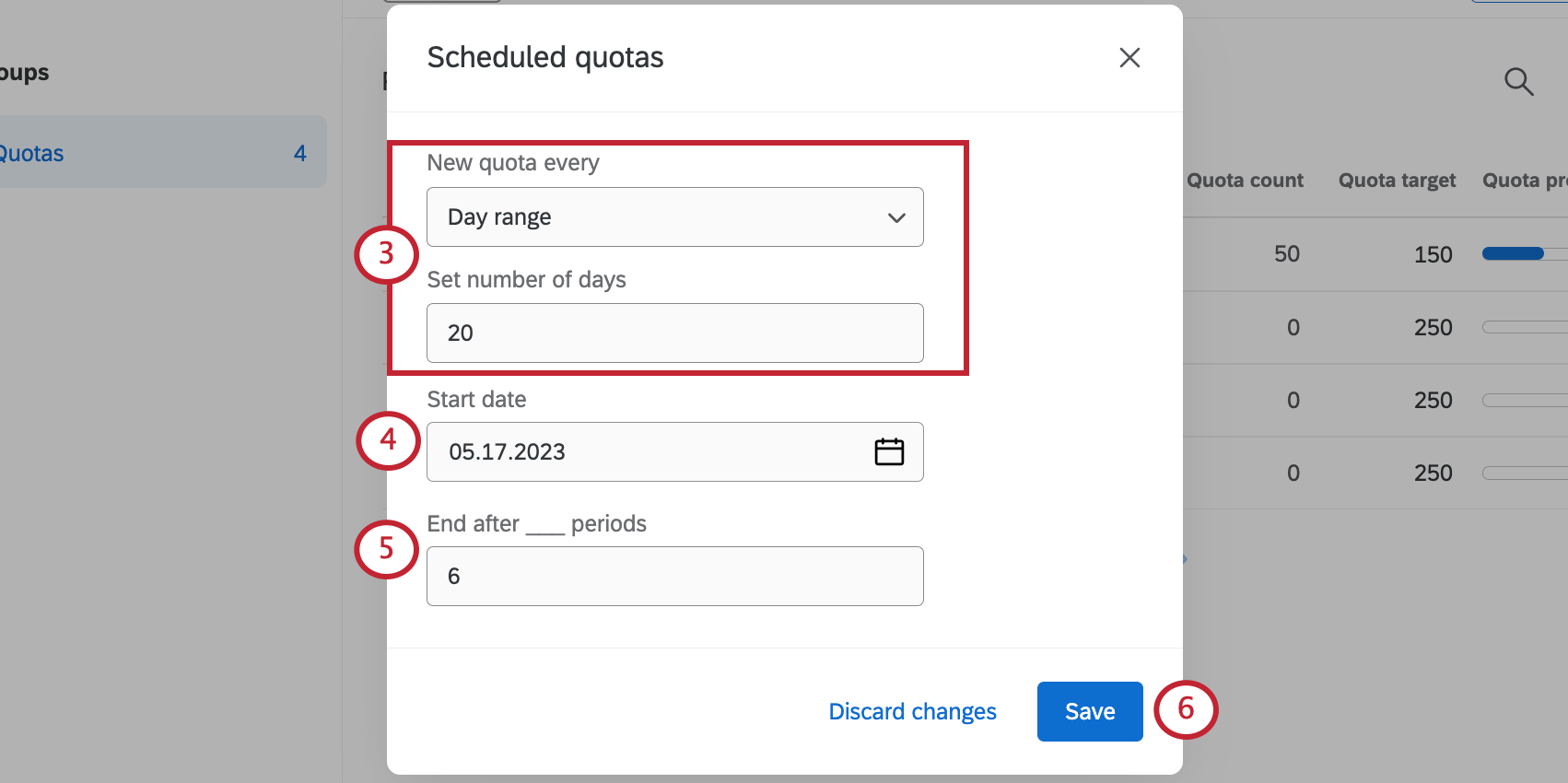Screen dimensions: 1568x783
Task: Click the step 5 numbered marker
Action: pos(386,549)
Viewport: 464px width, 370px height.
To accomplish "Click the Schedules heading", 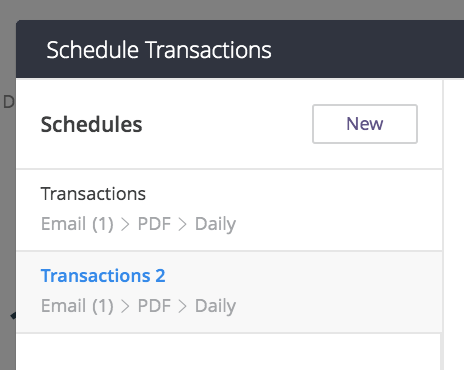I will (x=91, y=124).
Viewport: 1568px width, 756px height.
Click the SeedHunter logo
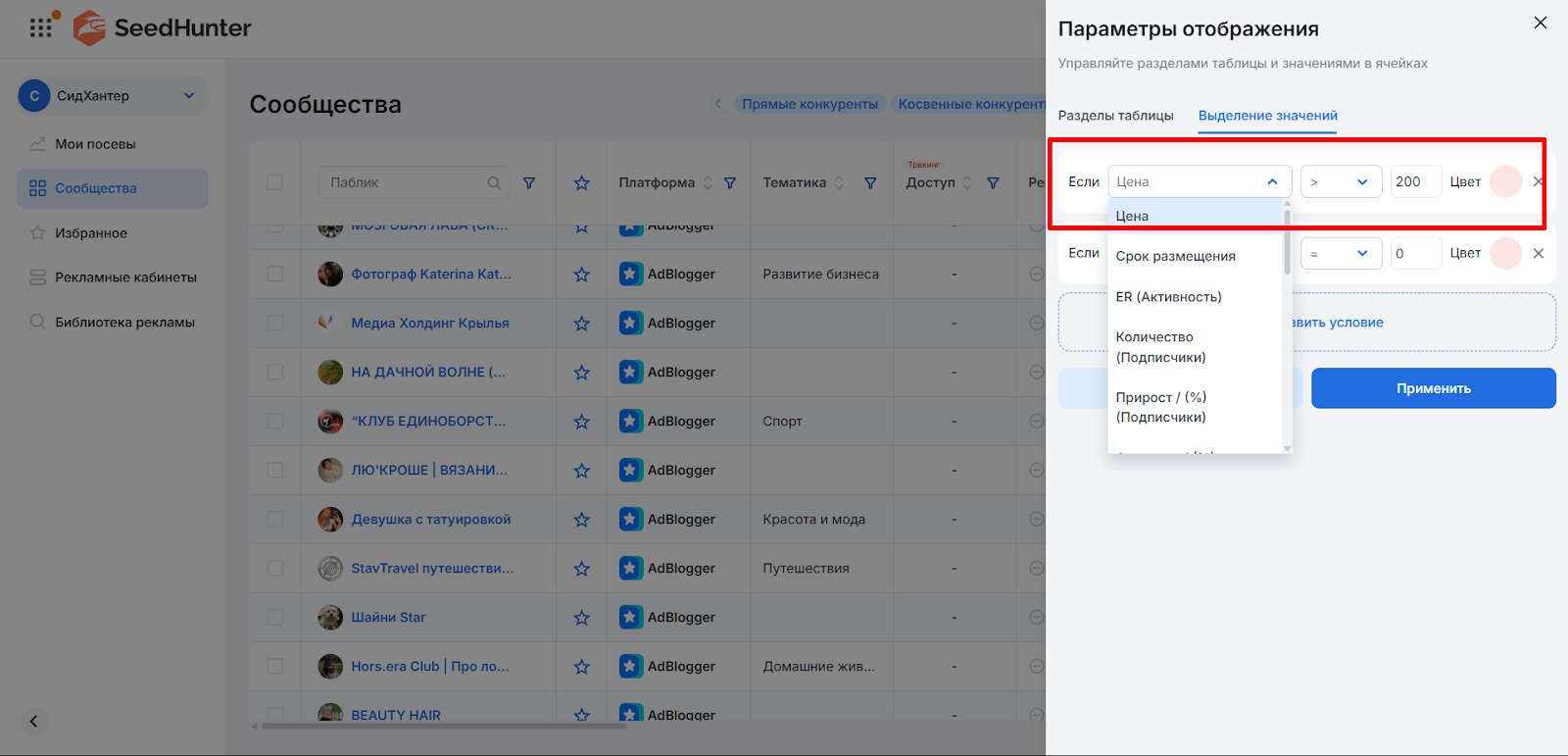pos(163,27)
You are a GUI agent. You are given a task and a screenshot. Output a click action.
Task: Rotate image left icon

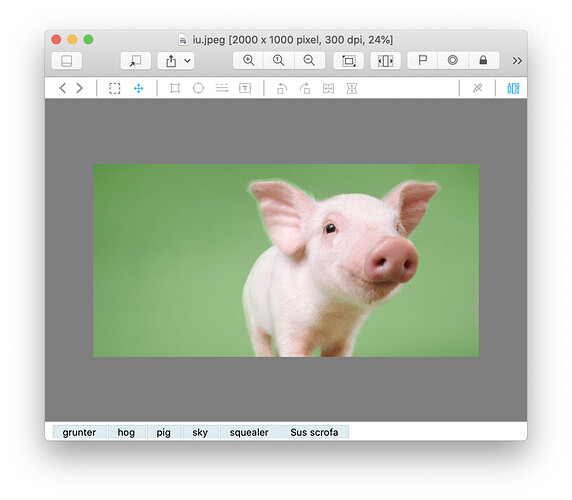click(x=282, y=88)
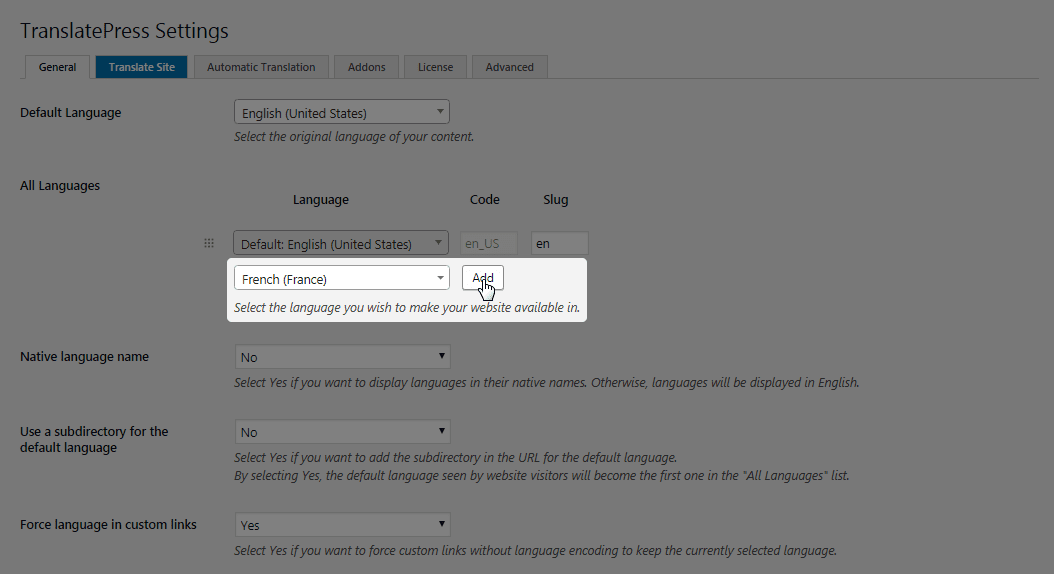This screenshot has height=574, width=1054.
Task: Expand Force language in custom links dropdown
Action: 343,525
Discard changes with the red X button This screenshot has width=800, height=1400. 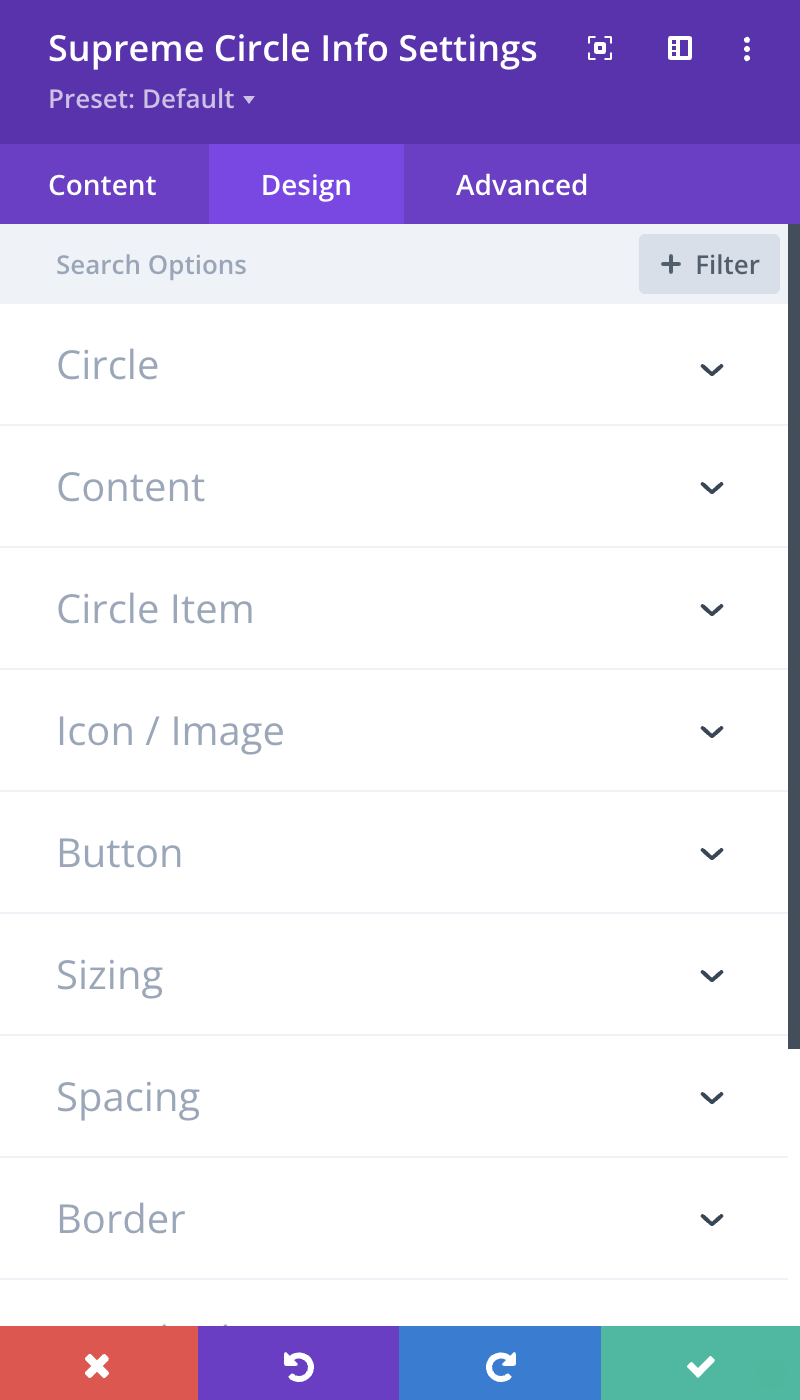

**CHALLENGE:**
Please copy the records above word for word, from the line with "Viewport: 1568px width, 756px height." to the end of the records, including both ends. Leave the pictures out of your copy.

**CORRECT OUTPUT:**
Viewport: 1568px width, 756px height.
Click the SeedHunter logo
pos(163,27)
You are a GUI agent. You are given a task and a screenshot. Output a click action.
Task: Rotate image left icon

click(x=282, y=88)
This screenshot has height=574, width=1054.
Task: Expand Force language in custom links dropdown
Action: 343,525
Discard changes with the red X button This screenshot has width=800, height=1400. 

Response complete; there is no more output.